Take that, source tree!

If the measure of a good day’s work is the sheer number of lines of change that git reports when you pull in the latest group of changes, then I really put in a hell of a lot of work today. On the other hand, if you measure it by the amount of effort that was put in, then that’s too bad because I want to feel better about everything that was done today.

Honestly though, even though the amount of time spent performing the change wasn’t that big, deciding how to go about it certainly took a bit of time.

The minor change today is that the authoring tools now have their own stub of a help system, and that the command for reloading the current help file has been enhanced so that if you press the appropriate key while you’re editing the source of the current help file, it reloads the file as well. This makes for a nice speed boost while editing help files.

This will need to be revisited again somewhere down the line because as it currently stands the F5 key now always performs a reload while in a help file. That might get in the way of people that want to use the F5 key for something else while editing text. This should be easily solved with the introduction of a setting that would turn off the binding if the user doesn’t want to use it, so I’m not worrying about it right now.

The more major change is that the structure of the code has been altered to physically separate the core hyperhelp package from the HyperHelpAuthor package, which are now stored in two distinct folders from within the top level of the source tree. Now that things have reached a state where help is viewable and can be authored, it’s time to split things up a bit.

Fundamentally the only change to the code required to support this is that things in the authoring tools need to change where they’re importing from so that if they import from the hyperhelp core they qualify their imports. More realistically, working the package this way means that instead of having it in the Packages folder it needs to be elsewhere, so that the two packages can be separate.

To that end I’ve modified my local setup so that instead of having the repository directly checked out in Packages with a name of hyperhelp, it’s now checked out in an external location and each of the two packages is now symlinked by name in the Packages folder instead. As far as Sublime is concerned they’re two packages now.

In order to make development work easier, when you’re working with external code that’s been symlinked into the Packages folder, it’s best to open the file from within Packages itself instead of from it’s internal location. Various tools (including the HyperHelpAuthor and hyperhelp packages themselves) rely on checking the path of a file to see if it’s in an appropriate location.

In this case, doing that means adding the appropriate folders to the project from their Packages location and then telling the project to exclude them from the top level directory so they don’t show up twice and mess up indexing and reference lookups. The sublime-project file in the repository now contains references to that folder directly, so if you use the code you may need to swap that.
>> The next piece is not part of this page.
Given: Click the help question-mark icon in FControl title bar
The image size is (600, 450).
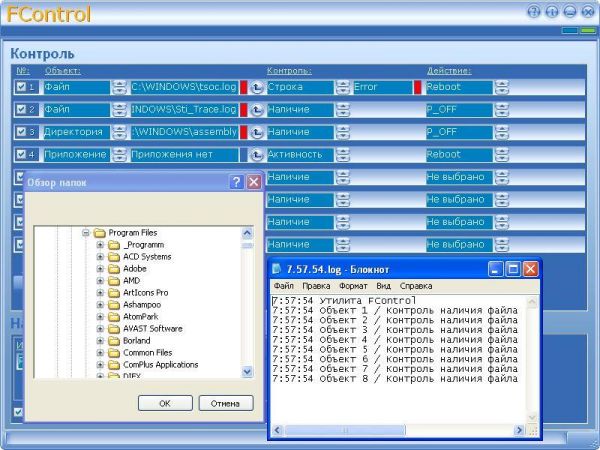Looking at the screenshot, I should click(x=533, y=13).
The last thing I did along these lines is make a modification to AutomaticPackageReloader to allow it to still work. As I mentioned above, various packages use the path of a file to verify that they’re in the Packagesfolder, and this is one of them. Since it only makes sense to try and reload python files that are plugins, and that’s where plugins live, it’s a great test.

Unfortunately an issue with it is that it calls os.path.realpath() on file names as it’s trying to process them. That makes all symlink references be replaced with where they point, which makes the paths no longer in the packages folder, which causes it to no longer reload them. To fix this I removed that call so that files are left alone.

After the fact I discovered that Sublimerge (a package I use to do diffing) can’t tell that files are in source control in this case (ironically, it should probably be calling os.path.realpath() on the files), which makes my usual work flow of using that package to vet changes before I commit more hairy.

I’ll have to think on that some more, but I think the only solution there would be to use hard links on all of the files instead of symlinks on the two package folders. That’s more of a pain in the butt to maintain in the long term, but since the layout only needs to work this way until the end of December (at which point the code will become two repositories), that may be worth doing in the interim.